Assessing ulceration may prove to be a difficult task and the pathologist, aware of the importance of this prognostic histologic factor, may spend considerable time determining its presence or absence in certain sections. For instance, cases with only a focal loss of epidermis pose a dilemma where the defect could be considered artifactual versus a true ulceration. Certain features may clue in the astute pathologist as to the true state of the lesion. For example, the presence of fibrin or granulation tissue may indicate a true ulcer. Moreover, distinguishing traumatic (exogenous) from non-traumatic (endogenous) ulceration is indeed also important, as the former would have less prognostic significance [24]. Clinical history is of key importance but the pathologist often relies on the description provided by the clinical dermatologist who performed the biopsy. Lesion site is also another consideration when determining whether the ulceration is traumatic, as areas prone to trauma have higher risk of traumatic ulceration, albeit limited by speculation. Characteristics of the ulceration should be considered, such as sharp border demarcation and wedge-shaped granulation tissue pointing towards a traumatic ulceration. In addition, the presence of scar in the dermis may help make this distinction, as scars would be more characteristic of trauma [20]. True intrinsic ulcerations have been described in two principal settings. First is an ulcer formed from invasion of melanoma cells through the epidermis disturbing the desmosomal junctions of keratinocytes. Second is the ulcer formed by larger nodular melanomas, where nodular expansion may force the epidermis into an effaced state resulting in thinning and ulceration [20].

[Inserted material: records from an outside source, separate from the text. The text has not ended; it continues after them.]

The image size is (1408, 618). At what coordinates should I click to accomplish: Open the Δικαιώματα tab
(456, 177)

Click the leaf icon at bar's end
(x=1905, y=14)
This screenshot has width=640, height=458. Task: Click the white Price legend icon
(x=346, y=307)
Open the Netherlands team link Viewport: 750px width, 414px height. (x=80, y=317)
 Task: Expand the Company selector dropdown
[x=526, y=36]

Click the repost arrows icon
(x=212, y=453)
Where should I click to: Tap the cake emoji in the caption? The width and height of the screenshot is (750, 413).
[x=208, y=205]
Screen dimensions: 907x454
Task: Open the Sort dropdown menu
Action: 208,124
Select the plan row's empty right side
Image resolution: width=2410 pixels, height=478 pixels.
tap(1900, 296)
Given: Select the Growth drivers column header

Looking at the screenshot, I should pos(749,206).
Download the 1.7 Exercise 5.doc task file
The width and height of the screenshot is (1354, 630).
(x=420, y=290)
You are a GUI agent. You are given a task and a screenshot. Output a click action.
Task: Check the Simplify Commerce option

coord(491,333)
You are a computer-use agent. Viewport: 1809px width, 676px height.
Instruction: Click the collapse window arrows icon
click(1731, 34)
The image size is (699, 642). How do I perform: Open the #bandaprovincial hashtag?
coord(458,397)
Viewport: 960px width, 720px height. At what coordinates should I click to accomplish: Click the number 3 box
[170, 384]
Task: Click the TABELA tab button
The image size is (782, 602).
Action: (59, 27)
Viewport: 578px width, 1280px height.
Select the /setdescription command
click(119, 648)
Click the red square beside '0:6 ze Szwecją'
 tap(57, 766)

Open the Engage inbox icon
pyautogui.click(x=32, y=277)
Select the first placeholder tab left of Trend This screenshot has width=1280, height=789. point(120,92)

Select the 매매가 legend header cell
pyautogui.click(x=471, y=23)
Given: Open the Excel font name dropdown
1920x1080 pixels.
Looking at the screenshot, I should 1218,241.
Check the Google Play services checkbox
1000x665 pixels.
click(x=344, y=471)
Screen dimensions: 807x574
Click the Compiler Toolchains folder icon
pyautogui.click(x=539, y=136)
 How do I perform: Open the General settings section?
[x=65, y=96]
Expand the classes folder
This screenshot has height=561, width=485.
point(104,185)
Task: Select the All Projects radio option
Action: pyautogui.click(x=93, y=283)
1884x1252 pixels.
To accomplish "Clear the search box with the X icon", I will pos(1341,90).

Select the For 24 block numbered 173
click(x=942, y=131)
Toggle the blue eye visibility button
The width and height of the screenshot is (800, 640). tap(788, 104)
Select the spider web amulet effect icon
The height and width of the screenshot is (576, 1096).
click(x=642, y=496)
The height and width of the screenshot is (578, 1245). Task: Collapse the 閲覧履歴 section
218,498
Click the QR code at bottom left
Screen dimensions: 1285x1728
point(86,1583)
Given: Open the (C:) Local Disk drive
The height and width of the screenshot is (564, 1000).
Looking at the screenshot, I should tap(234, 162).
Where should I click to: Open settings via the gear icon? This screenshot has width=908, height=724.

Currently, pathology reports include merely the presence or absence of ulceration. However, the extent of ulceration may also have prognostic relevance. Multiple studies have evaluated quantitative outcome measures of ulceration and suggested their inclusion in the pathology report [25, 26]. Extent of ulceration may be measured as total absolute diameter or as a percentage of tumor width. Melanomas with ulceration of either less than 70 % of total width or less than 5 mm diameter showed a 5-year melanoma-specific survival (MSS) of 80.4 % and 82.7 %, respectively. Remarkably, the 5-year MSS of melanomas with ulceration of >70 % of total width or >5 mm were 66.4 % and 59.3 %, respectively. These data along with further studies may influence pathologists to consider the addition of qualifiers and quantifiers of ulceration given possible prognostic impact.

Melanoma regression is a histopathologic characteristic that spans a spectrum of microscopic findings. Early regression represents the presence of tumor-infiltrating lymphocytes. Intermediate and late regression is the replacement of melanoma tumor tissue by fibrosis in the dermis, either immature when intermediate or mature when late. Along with haphazard dermal fibroplasia, the pathologist can often observe melanophages, variable edema, telangiectasia, and epidermal effacement in intermediate and late regression. Blood vessels may also assume a perpendicular orientation [27].

Importantly, the prognostic value of early versus intermediate/late regression varies. For early regression, which is characterized by tumor-infiltrating lymphocytes that disrupt tumor nests or oppose melanoma cells, the prognosis may be more favorable [28–30]. However, it is important to note that the level of lymphocyte infiltration must be graded and, if accurately described, may predict survival rates. A “brisk” lymphocytic infiltrate is characterized by diffuse infiltration of the entire base of the vertical growth phase or throughout the entire invasive component of the melanoma (Fig. 2.5). On the contrary, a non-brisk infiltrate is found only focally. When the infiltrate of melanoma with vertical growth phase is brisk, the 5-year survival rate was 77 % and the 10-year rate 55 %. When compared to a non-brisk infiltrate, these rates declined to 53 % and 45 %, respectively. If no tumor-infiltrating lymphocytes were sighted, these rates declined further to 37 % and 27 %, respectively [29]. Hence, a brisk infiltrate may be considered as a positive prognostic factor. Of note, one should bear in mind that the type of lymphocytes present likely alters tumor destiny; hypothetically, cytotoxic cells may promote regression whereas regulatory T-cells may favor immunotolerance.